A manufacturer’s warranty barely lasts a year on new vehicles. Extended warranties keep your car covered for a few more years after the manufacturer’s warranty expires. So much skepticism surrounds extended warranties, and we don’t know what to believe. Here are five types of stereotypes we place on warranties and how untrue it is.
The product breaks down after the warranty expires: We believe extended warranties are a waste of time because the product will function until the warranty expires, then it breaks down. Can you explain those times where it breaks down before the warranty expires? Extended warranties are for those moments, and it does occur often. Companies who do this rarely stay in business because perceptive customers will see right through the fraud.
Extended warranties are free: Extended warranties cost money. The reason its free is that the total cost of the product is a lower price plus the “free” warranty. Once you use the warranty, fees such as labor, parts, and hourly work comes out-of-pocket while the extended warranty covers the rest.
Extended warranties cover everything: Don’t let bumper-to-bumper fool you. Extended warranties do not cover every car part. Routine maintenance, oil changes, and wear-and-tear items come out of your pocket, not the warranty.

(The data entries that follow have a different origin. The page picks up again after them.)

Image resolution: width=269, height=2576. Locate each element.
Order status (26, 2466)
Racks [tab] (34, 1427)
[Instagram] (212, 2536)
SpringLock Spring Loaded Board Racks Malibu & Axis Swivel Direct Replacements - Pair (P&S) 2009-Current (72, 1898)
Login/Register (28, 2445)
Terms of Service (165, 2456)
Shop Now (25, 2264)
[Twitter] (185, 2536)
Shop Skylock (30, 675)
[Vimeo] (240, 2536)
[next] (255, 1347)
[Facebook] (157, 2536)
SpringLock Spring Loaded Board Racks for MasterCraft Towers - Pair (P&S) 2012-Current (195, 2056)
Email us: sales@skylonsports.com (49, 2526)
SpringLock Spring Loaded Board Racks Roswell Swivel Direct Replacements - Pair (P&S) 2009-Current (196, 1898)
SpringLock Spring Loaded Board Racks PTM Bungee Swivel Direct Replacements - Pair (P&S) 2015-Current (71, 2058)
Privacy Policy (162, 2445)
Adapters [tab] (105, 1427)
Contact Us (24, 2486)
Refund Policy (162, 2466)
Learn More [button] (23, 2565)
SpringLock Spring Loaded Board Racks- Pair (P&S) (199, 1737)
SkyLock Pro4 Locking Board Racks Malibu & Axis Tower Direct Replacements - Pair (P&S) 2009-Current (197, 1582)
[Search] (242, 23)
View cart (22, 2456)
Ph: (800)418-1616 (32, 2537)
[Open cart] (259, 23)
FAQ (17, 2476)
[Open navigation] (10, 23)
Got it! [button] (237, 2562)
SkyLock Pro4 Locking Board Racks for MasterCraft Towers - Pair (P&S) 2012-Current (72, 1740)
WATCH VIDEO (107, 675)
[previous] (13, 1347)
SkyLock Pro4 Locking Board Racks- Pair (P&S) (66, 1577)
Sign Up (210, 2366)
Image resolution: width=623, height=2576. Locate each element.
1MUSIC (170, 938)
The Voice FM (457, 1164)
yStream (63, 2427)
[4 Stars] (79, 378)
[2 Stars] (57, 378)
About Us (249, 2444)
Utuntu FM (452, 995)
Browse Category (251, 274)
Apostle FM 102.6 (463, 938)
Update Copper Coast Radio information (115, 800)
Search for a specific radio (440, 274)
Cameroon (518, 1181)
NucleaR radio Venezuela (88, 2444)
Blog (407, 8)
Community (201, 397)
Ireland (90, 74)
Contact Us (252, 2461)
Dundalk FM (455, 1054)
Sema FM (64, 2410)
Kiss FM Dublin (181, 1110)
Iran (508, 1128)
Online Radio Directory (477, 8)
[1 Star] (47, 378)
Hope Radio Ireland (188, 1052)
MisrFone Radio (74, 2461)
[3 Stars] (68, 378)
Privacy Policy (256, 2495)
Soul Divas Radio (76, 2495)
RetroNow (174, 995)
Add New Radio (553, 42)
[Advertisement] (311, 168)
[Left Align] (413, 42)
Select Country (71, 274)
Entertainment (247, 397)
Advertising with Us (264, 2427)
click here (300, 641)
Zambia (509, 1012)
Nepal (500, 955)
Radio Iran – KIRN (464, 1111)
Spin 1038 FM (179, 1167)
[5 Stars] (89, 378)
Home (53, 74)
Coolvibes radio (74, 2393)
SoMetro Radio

You can obtain an extended warranty when an expensive problem arises: Some people attempt to acquire extended warranties immediately when the problem occurs. This unethical move comes with two requirements: a three-month wait period and a pre-existing car condition inspection. The extended warranty will find out about it and won’t cover the problem.
The warranty lasts as long as my car does: Cars have a 10-year, 100,000-mile warranty. Don’t let a sales pitch fool you; Extended warranties last for a limited time. Most warranties expire years before the 100,000-mile warranty arrives. In fact, it may say 100,000 or two years – whichever comes first. Usually, it’s the two years.